Prior to establishing Montgomery, Roger held positions at Ord Minnett Jardine Fleming, BT (Australia) Limited and Merrill Lynch.
This post was contributed by a representative of Montgomery Investment Management Pty Limited (AFSL No. 354564). The principal purpose of this post is to provide factual information and not provide financial product advice. Additionally, the information provided is not intended to provide any recommendation or opinion about any financial product. Any commentary and statements of opinion however may contain general advice only that is prepared without taking into account your personal objectives, financial circumstances or needs. Because of this, before acting on any of the information provided, you should always consider its appropriateness in light of your personal objectives, financial circumstances and needs and should consider seeking independent advice from a financial advisor if necessary before making any decisions. This post specifically excludes personal advice.
John A
:
Hi Roger,
I think it would be helpful to explain again your MQR scheme. I understand that you’re keeping the exact formula to yourself and that’s ok but there are some elements that need explaining. How can a company that you liken to a ‘speculative miner’ still be considered an ‘A’ quality company? Also how can a business such as Matrix that makes little to no sales in the last six months and it’s future sales being under such a cloud be considered an A1 (now A2) type of business? Sure it’s balance sheet may be sound at the moment but if MCE’s ‘sales drought’ persists I would think another ‘liquidity event’ may be just round the corner.
Sorry to be so longwinded about my question, but I would have thought that stability of revenues and earnings is an important charactistic of a quality ranking system. As a shareholder, I have spent some time reading about the company and the industry in general but I am still struggling to understand the sharp decline in the company’s prospects. Last year the company was apparently turning away work because of capacity constraints and customers were paying deposits to elevate their orders up the list.
What a turn around! Well I continue to live and learn on this one.
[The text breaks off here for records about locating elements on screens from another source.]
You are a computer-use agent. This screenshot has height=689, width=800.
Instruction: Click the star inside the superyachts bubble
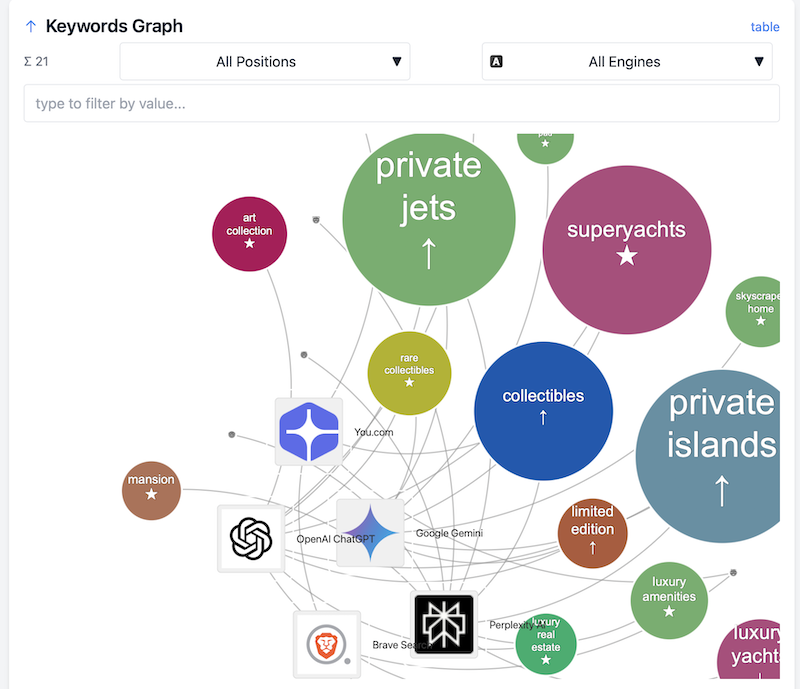click(626, 256)
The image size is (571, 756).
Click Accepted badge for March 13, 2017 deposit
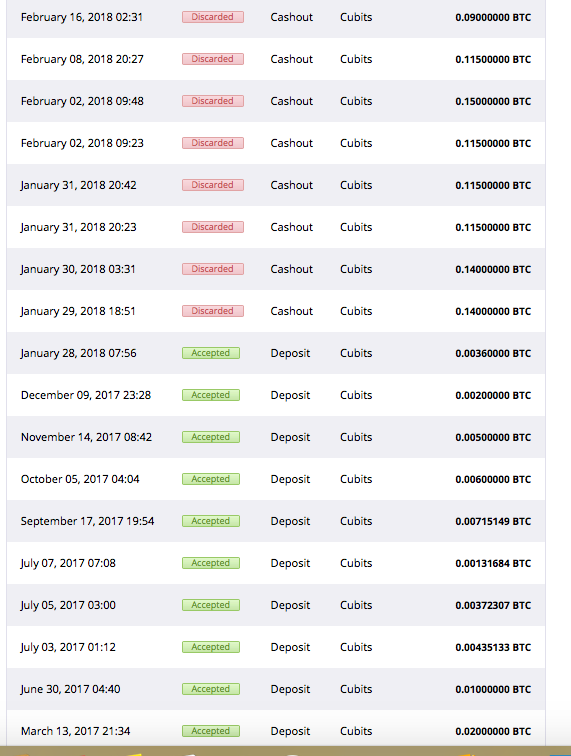point(211,731)
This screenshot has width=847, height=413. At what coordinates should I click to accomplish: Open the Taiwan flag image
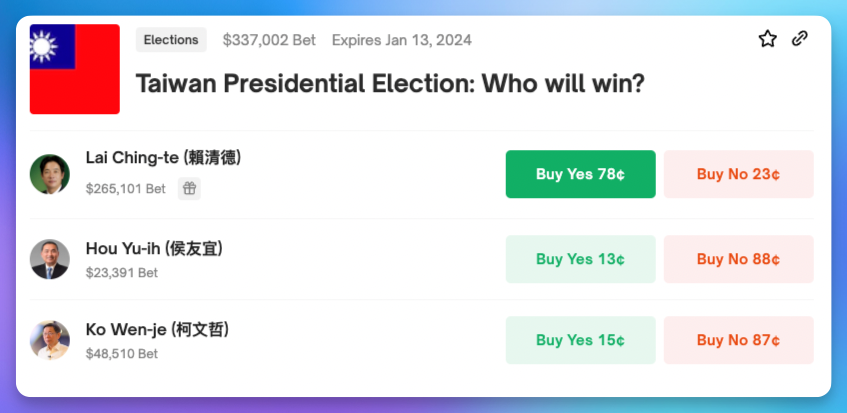tap(75, 69)
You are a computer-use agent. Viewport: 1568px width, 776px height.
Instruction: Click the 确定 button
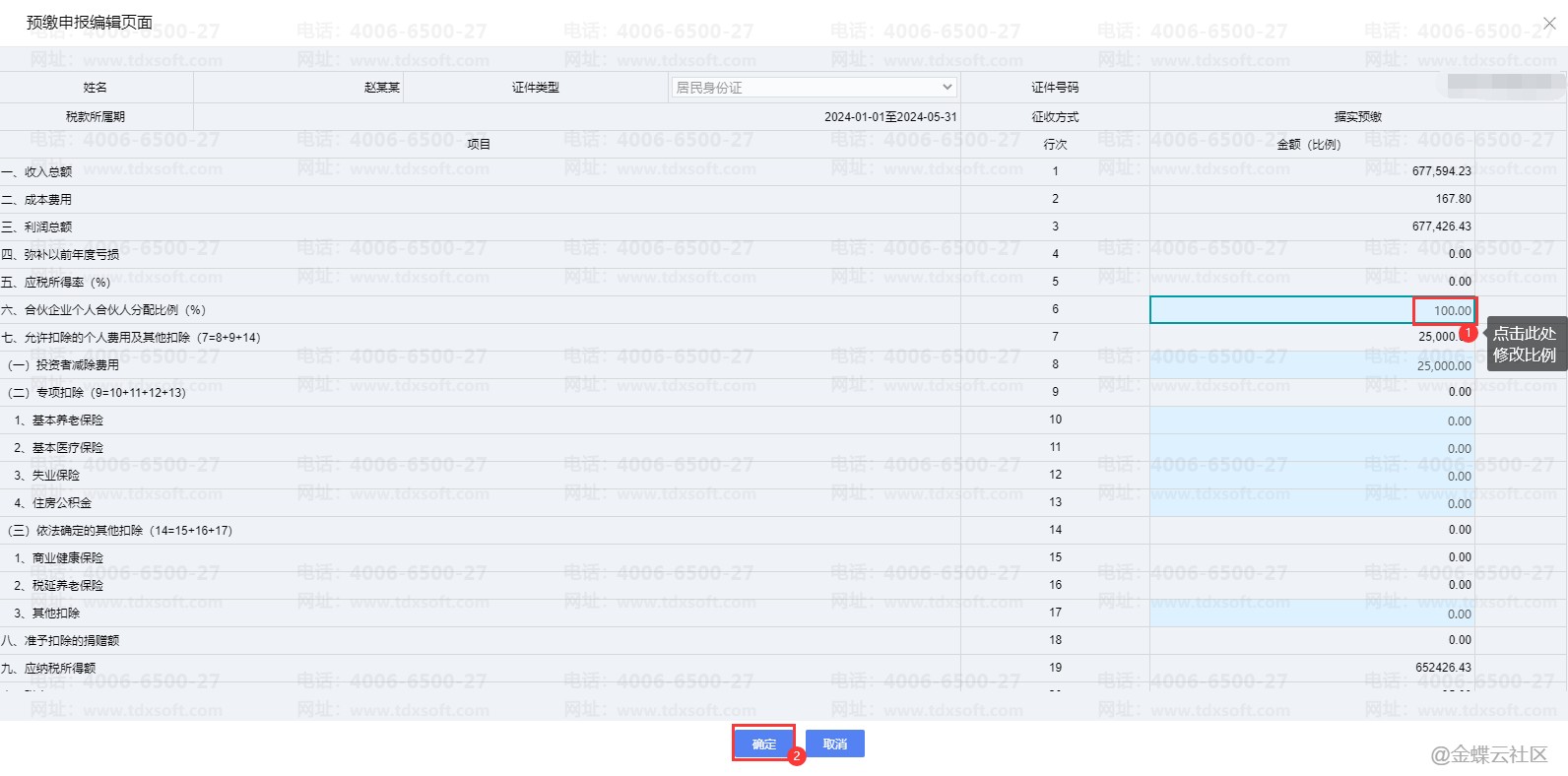[763, 744]

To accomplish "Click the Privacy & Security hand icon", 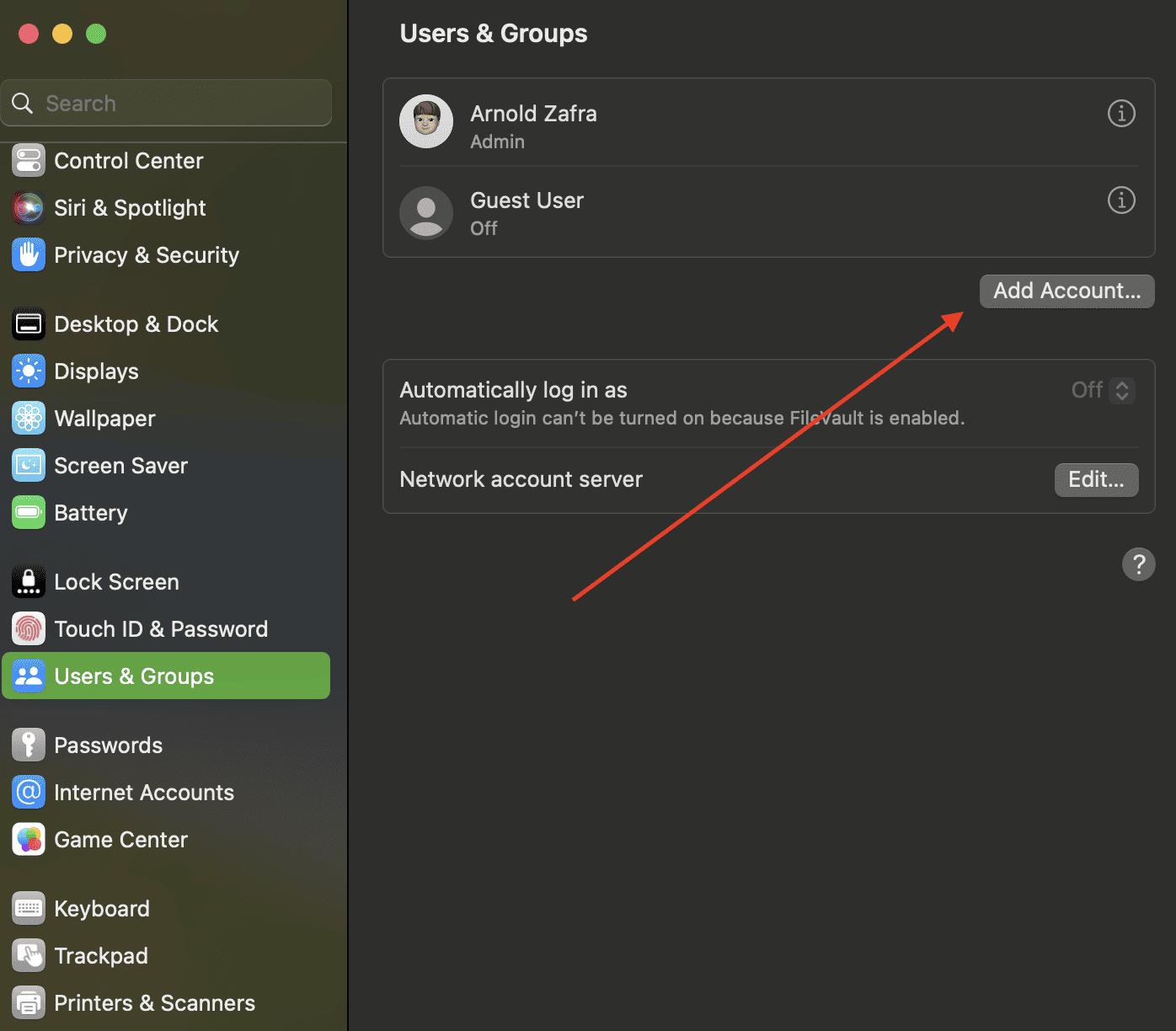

I look forward to your ‘A1’ system as there is definately a gap in the market that needs filling, but for mind I would like to better understand how you rank companies.
Kind regards
John A.
Roger Montgomery
:
If Matrix sales cloud persist, their debt might rise or one of the many other measures will deteriorate and they wont be an A. If you can predict how they will respond or whether they will not receive an order, you could forecast whether that A will change. Sometimes an announcement makes that obvious to us, but equally frequently it cannot. They great thing is that without it we would be operating blind and wasting a lot of time digging where there are no diamonds.